Word for word, reproduce the records that follow.

___ RECORDS SUPPLIED

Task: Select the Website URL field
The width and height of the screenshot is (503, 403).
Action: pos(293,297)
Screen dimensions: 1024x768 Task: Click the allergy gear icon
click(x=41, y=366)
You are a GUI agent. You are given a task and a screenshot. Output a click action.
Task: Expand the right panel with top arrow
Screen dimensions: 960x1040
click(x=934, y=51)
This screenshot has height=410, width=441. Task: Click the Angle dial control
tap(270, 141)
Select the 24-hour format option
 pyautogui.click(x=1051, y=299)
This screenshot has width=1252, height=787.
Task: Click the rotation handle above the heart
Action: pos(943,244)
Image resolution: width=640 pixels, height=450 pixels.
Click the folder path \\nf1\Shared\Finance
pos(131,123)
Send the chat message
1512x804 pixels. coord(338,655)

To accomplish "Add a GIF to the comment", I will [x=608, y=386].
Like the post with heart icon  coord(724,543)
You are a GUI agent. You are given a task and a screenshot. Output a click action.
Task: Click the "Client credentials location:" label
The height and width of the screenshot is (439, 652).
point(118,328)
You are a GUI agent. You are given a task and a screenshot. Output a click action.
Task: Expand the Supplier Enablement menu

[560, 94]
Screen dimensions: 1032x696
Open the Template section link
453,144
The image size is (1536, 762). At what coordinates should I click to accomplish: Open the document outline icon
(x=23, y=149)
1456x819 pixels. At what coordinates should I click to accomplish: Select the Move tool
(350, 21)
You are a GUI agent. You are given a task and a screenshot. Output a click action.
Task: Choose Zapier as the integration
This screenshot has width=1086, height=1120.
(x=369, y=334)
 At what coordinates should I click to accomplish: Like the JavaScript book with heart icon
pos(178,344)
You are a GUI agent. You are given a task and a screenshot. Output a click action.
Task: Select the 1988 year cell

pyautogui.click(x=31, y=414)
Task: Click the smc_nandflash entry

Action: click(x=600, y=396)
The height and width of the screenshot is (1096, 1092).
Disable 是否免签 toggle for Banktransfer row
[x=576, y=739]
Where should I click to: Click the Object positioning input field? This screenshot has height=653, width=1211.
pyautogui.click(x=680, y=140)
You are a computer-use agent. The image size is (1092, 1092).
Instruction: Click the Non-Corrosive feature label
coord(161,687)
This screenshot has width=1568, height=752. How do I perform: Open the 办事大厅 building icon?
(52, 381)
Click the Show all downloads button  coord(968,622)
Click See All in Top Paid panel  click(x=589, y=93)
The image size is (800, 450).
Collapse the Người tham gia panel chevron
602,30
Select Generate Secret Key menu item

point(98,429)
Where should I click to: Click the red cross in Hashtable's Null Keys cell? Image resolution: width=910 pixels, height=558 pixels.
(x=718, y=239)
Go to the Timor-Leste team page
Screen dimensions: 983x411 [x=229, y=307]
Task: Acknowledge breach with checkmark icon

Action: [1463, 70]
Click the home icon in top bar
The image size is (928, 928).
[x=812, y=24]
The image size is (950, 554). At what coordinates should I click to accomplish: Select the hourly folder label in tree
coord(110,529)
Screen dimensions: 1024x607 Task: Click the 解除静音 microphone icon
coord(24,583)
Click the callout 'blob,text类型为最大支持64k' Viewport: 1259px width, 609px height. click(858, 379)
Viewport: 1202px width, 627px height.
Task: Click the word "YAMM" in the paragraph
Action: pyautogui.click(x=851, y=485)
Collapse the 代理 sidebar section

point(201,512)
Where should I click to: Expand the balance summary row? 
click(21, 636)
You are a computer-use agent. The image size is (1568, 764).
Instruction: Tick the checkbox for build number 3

______

# ANSWER TO THE PROBLEM
Task: Select the Website URL field
The width and height of the screenshot is (503, 403).
Action: pos(293,297)
Screen dimensions: 1024x768 Task: Click the allergy gear icon
click(x=41, y=366)
You are a GUI agent. You are given a task and a screenshot. Output a click action.
Task: Expand the right panel with top arrow
Screen dimensions: 960x1040
click(x=934, y=51)
This screenshot has height=410, width=441. Task: Click the Angle dial control
tap(270, 141)
Select the 24-hour format option
 pyautogui.click(x=1051, y=299)
This screenshot has width=1252, height=787.
Task: Click the rotation handle above the heart
Action: pos(943,244)
Image resolution: width=640 pixels, height=450 pixels.
Click the folder path \\nf1\Shared\Finance
pos(131,123)
Send the chat message
1512x804 pixels. coord(338,655)

To accomplish "Add a GIF to the comment", I will [x=608, y=386].
Like the post with heart icon  coord(724,543)
You are a GUI agent. You are given a task and a screenshot. Output a click action.
Task: Click the "Client credentials location:" label
The height and width of the screenshot is (439, 652).
point(118,328)
You are a GUI agent. You are given a task and a screenshot. Output a click action.
Task: Expand the Supplier Enablement menu

[560, 94]
Screen dimensions: 1032x696
Open the Template section link
453,144
The image size is (1536, 762). At what coordinates should I click to accomplish: Open the document outline icon
(x=23, y=149)
1456x819 pixels. At what coordinates should I click to accomplish: Select the Move tool
(350, 21)
You are a GUI agent. You are given a task and a screenshot. Output a click action.
Task: Choose Zapier as the integration
This screenshot has width=1086, height=1120.
(x=369, y=334)
 At what coordinates should I click to accomplish: Like the JavaScript book with heart icon
pos(178,344)
You are a GUI agent. You are given a task and a screenshot. Output a click action.
Task: Select the 1988 year cell

pyautogui.click(x=31, y=414)
Task: Click the smc_nandflash entry

Action: click(x=600, y=396)
The height and width of the screenshot is (1096, 1092).
Disable 是否免签 toggle for Banktransfer row
[x=576, y=739]
Where should I click to: Click the Object positioning input field? This screenshot has height=653, width=1211.
pyautogui.click(x=680, y=140)
You are a computer-use agent. The image size is (1092, 1092).
Instruction: Click the Non-Corrosive feature label
coord(161,687)
This screenshot has width=1568, height=752. How do I perform: Open the 办事大厅 building icon?
(52, 381)
Click the Show all downloads button  coord(968,622)
Click See All in Top Paid panel  click(x=589, y=93)
The image size is (800, 450).
Collapse the Người tham gia panel chevron
602,30
Select Generate Secret Key menu item

point(98,429)
Where should I click to: Click the red cross in Hashtable's Null Keys cell? Image resolution: width=910 pixels, height=558 pixels.
(x=718, y=239)
Go to the Timor-Leste team page
Screen dimensions: 983x411 [x=229, y=307]
Task: Acknowledge breach with checkmark icon

Action: [1463, 70]
Click the home icon in top bar
The image size is (928, 928).
[x=812, y=24]
The image size is (950, 554). At what coordinates should I click to accomplish: Select the hourly folder label in tree
coord(110,529)
Screen dimensions: 1024x607 Task: Click the 解除静音 microphone icon
coord(24,583)
Click the callout 'blob,text类型为最大支持64k' Viewport: 1259px width, 609px height. click(858, 379)
Viewport: 1202px width, 627px height.
Task: Click the word "YAMM" in the paragraph
Action: pyautogui.click(x=851, y=485)
Collapse the 代理 sidebar section

point(201,512)
Where should I click to: Expand the balance summary row? 
click(21, 636)
You are a computer-use agent. The image size is (1568, 764).
Instruction: Tick the checkbox for build number 3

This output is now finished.